Ecuador is expecting to implement automated voting. Since last may, The National Electoral Council is evaluating three alternatives to automate the electoral processes of 2013. Even though it seems as these were merely the first steps to modernize the Ecuadorian electoral system, truth is that the nation approved a pilot in 2004 which used160 machines that were provided by the Brazilian government. The great success of this first approach to electronic vote settled the basis for the implementation of the electronic vote in 2006.

Puerto Rico, as an associated state of the United States, enjoys the political and economic benefits of the American nation, which helps Puerto Rico, drive its development. However, the island is stuck with an anachronistic electoral system (operational and regulatory), which sets it apart from the advances achieved by the United States in this field. Because of this, the actual government is propelling an important electoral reform. This reform includes the inclusion of electronic voting, which is expected to be released in the general elections of 2012.

Meanwhile in Peru, after a long political struggle, electronic voting became a reality as a way of fulfilling a national need. In October 24th, 2010, the Congress of the Republic approved the bill for the gradual and progressive introduction of electronic voting. The country needed less than five years to achieve this, because even though the Law No. 28581 of 2005 ordered the National Office of Electoral Processes (ONPE) to approve the vote automation, the process was long paralyzed due to the denial on the approval of the legal instrument that makes automation possible.

Peruvian authorities approved last year the regulation of electronic voting. The legal text concerns the procedure for exercising the right to vote, as well as the technical steps to be executed in an election day.

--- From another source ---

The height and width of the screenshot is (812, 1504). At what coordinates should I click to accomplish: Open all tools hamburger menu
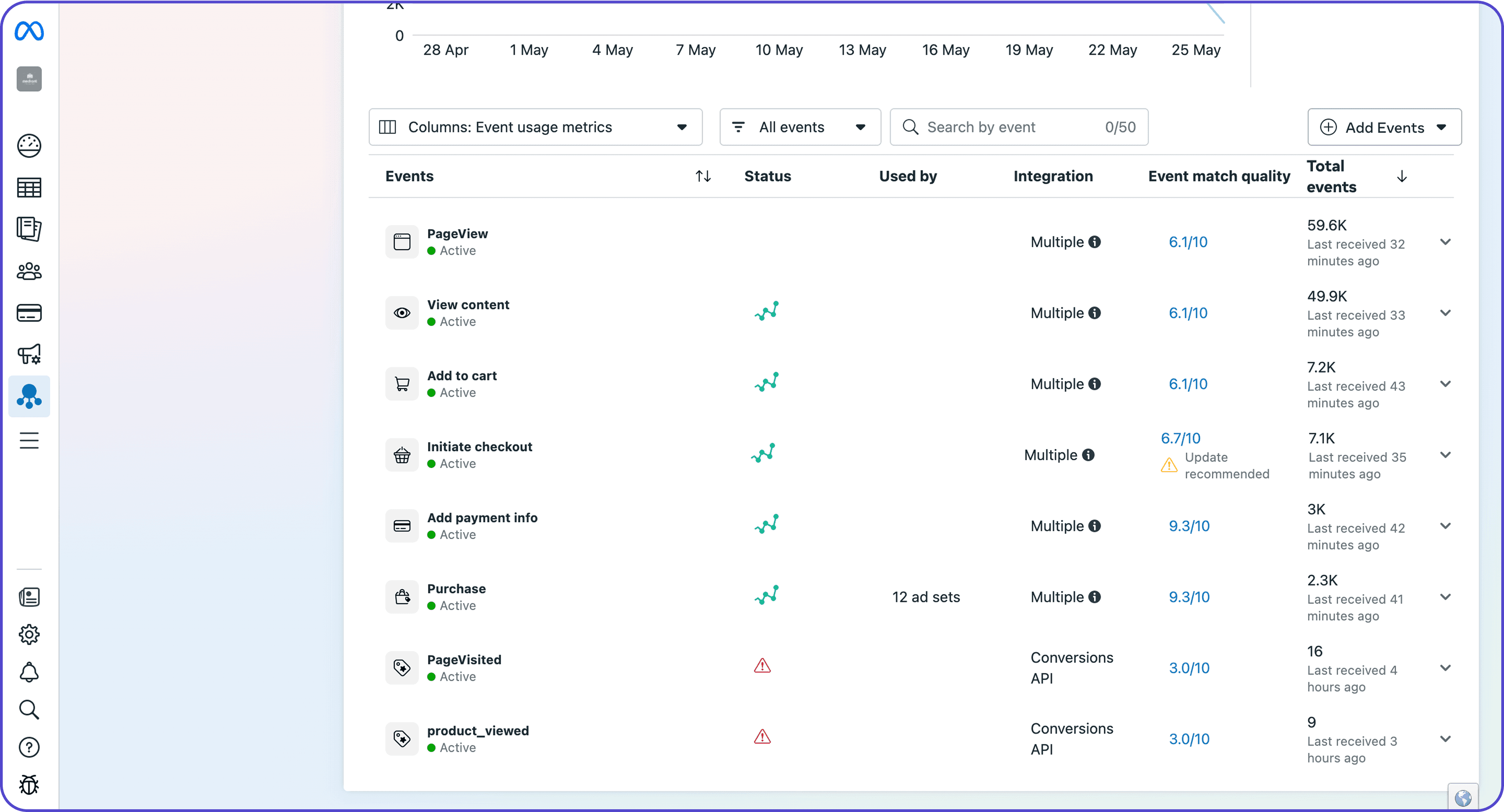pyautogui.click(x=29, y=440)
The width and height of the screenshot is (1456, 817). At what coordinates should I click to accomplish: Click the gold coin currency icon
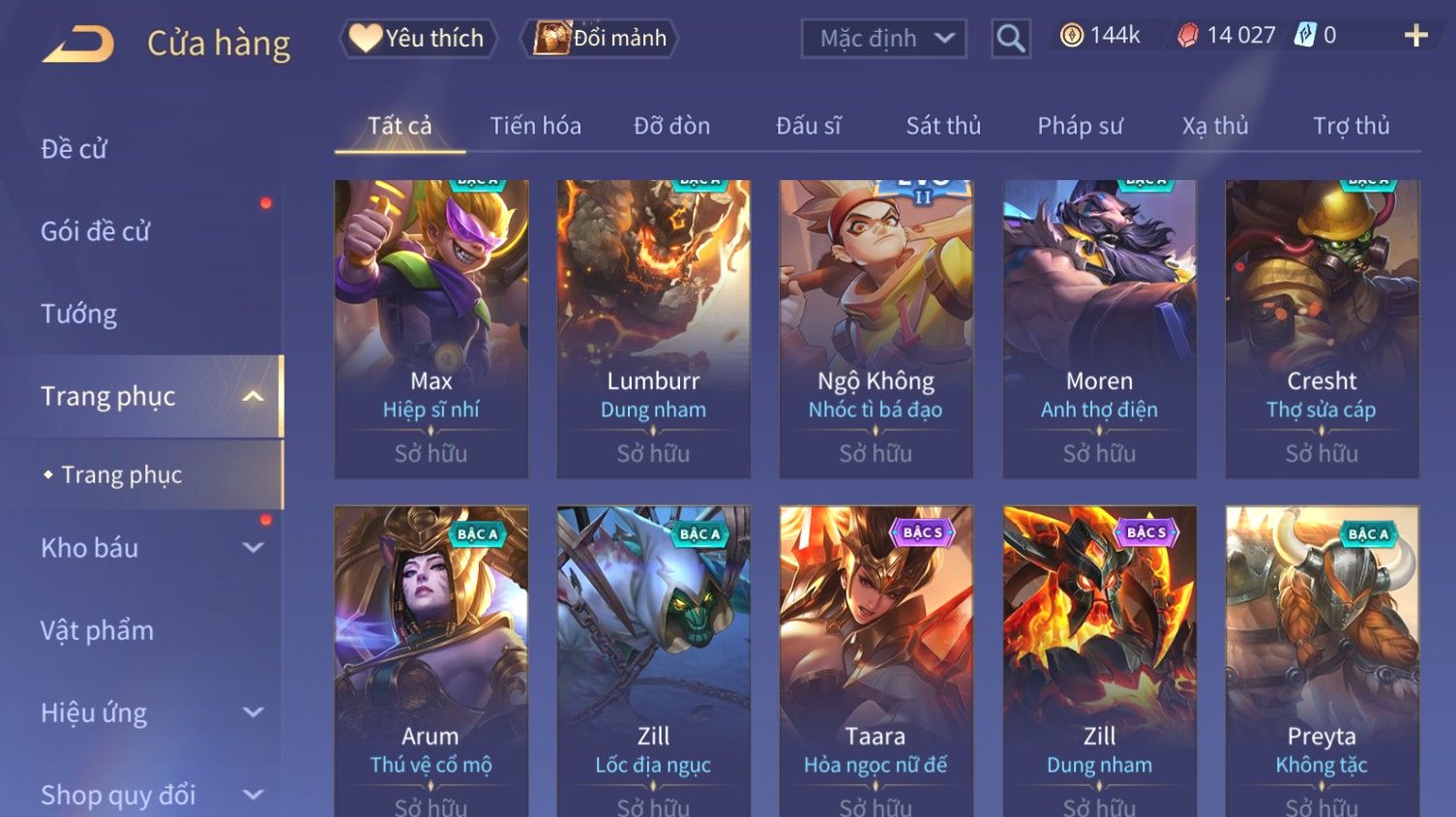click(x=1071, y=36)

In Mexico, Demetrio Navarro Tinarejo (Coordinator of the Electoral Training Area of the Electoral Institute and Civic Training (IECC) of Jalisco), successfully presented a proposal for implementing the e-vote in the 2012 elections. This electoral technology has been already proven in three municipalities of Jalisco. Navarro Tinarejo emphasized on the optimal results that the system has thrown, in order to demonstrate that the technology can be used and implemented with no setbacks.